__Entrées extraites__
---+---
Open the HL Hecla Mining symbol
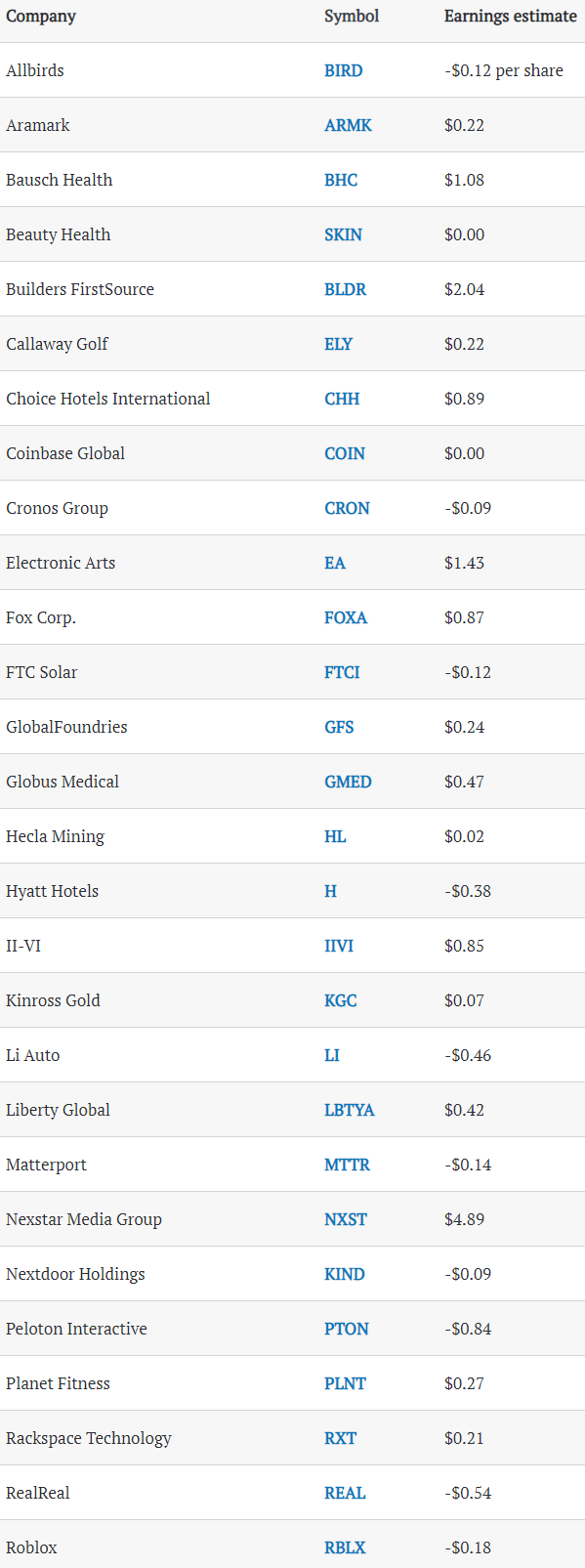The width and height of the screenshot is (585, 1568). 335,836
---+---
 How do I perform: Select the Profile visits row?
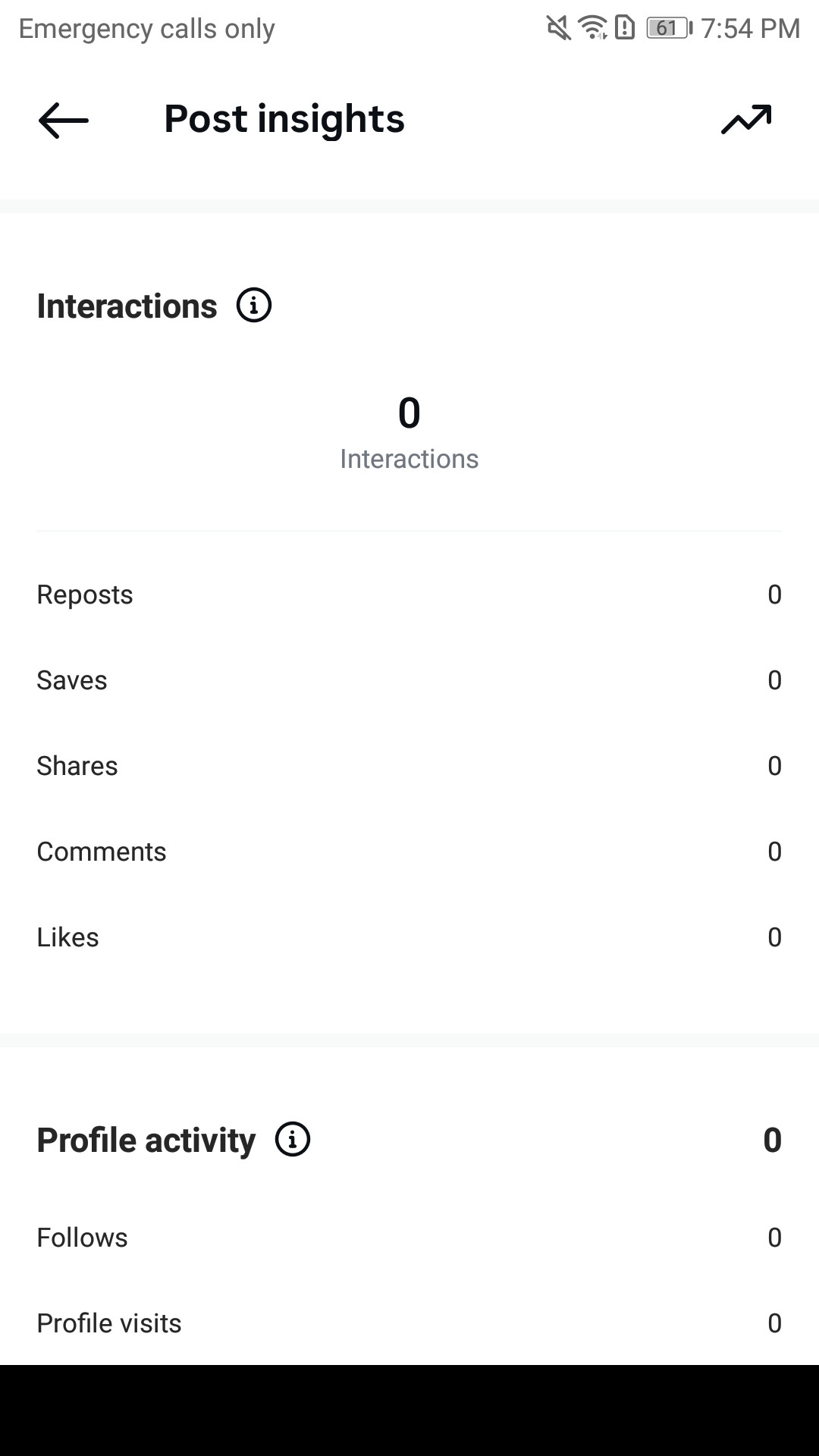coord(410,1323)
---+---
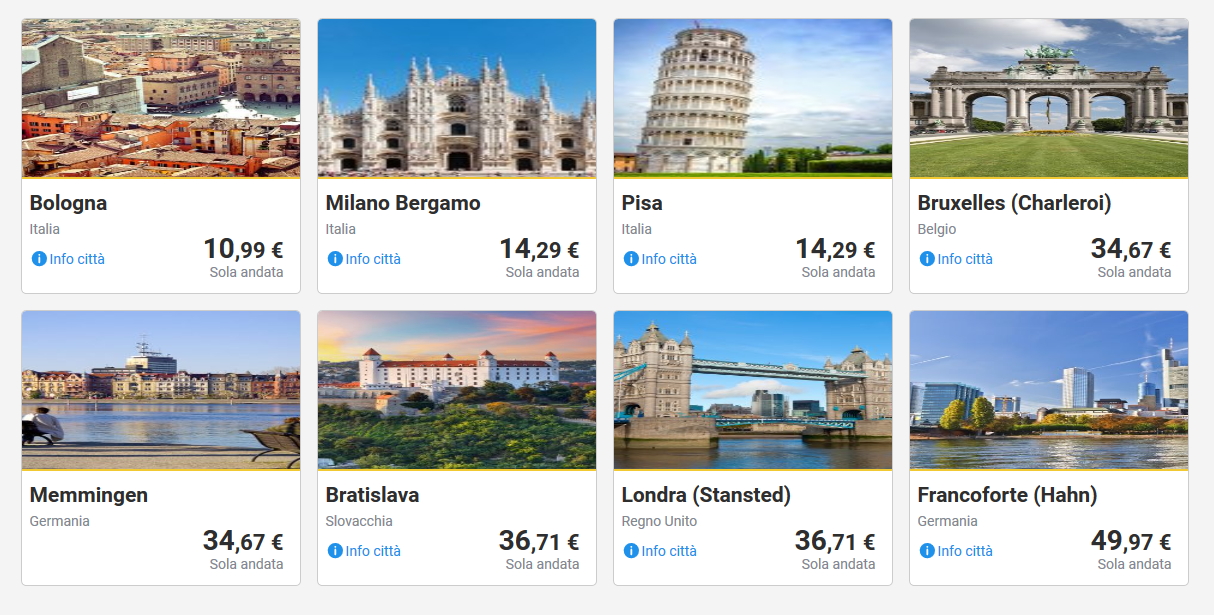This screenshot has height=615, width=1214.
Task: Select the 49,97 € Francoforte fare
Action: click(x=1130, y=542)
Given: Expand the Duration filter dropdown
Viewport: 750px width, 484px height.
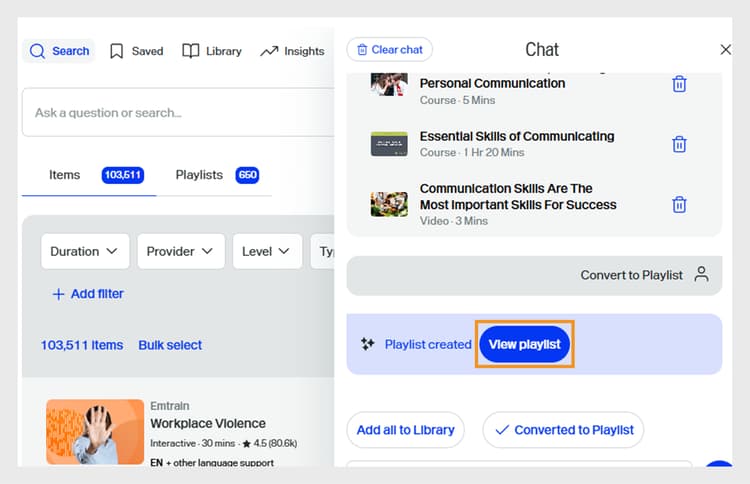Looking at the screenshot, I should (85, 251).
---+---
__Consigne écrite__
Renvoyez telles quelles les lignes, de celle contenant « This screenshot has height=615, width=1214. » jusqu'à celle contenant « Looking at the » incluse, en omettant les images.

__Réponse__
This screenshot has height=615, width=1214.
Task: Select the 49,97 € Francoforte fare
Action: click(x=1130, y=542)
Given: Expand the Duration filter dropdown
Viewport: 750px width, 484px height.
Looking at the screenshot, I should (85, 251).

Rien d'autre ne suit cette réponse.